無言であった女騎士のほうが、冷静な眼差しでそれを見下ろす。
「イーブ、そろそろ出発しないか?」
「あー、そうだね! 現実世界のあたしらが目を覚ます前に、とっととステージ3をクリアしちゃおう! こんな連中にかまってられないや!」
そうして、二人の奇妙なプレイヤーはウィンドウを開き、バトルフィールドへと消えていった。

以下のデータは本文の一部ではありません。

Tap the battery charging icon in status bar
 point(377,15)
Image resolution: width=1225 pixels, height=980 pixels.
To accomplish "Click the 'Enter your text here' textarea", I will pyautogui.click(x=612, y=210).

ロギは収まりがつかないように、石畳を蹴りつけている。
「ふん! よく恥ずかしげもなく、あんなアバターを設定できるもんだ! きっとあいつらの中身は、小汚い中年の男だよ!」
「ええ、そうかなあ? そうだとしたら、なかなかにショックだけど」
「あの芝居がかった喋り方は、間違いないね。変態だよ変態」
ロギは、苛々と足を踏み鳴らす。
「それに、レベル25だって? ふん! きっとあいつらは初日からペアを組んで、『ゴブリンの森』をさっさと通過したんだ。それで、『妖魅の砂漠』で経験値稼ぎをしてたんだろう。ボクたちだって、昨日の内に出会っていれば、とっくに同じぐらいのレベルになっていたはずさ!」
「うん、それはそうかもしれないね」
ネムリは、バクの顔でロギに笑いかけてみせた。
「それじゃあ、僕たちはどうする? 『妖魅の砂漠』でもう少し経験値を稼いだほうがいいのかなあ?」
「いーや! 今さらパズズやサンドクローラーを相手にしてたって始まらないよ! 次のステージで、あいつらを追い抜こう!」
「了解。それじゃあ、回復アイテムを補充しようか」
そうしてネムリたちもまた、バトルフィールドへと繰り出した。
自分たちよりも先を行くプレイヤーと出会ったことで、いよいよこの《イマギカ》に対する攻略の意欲が燃えさかってしまったようだった。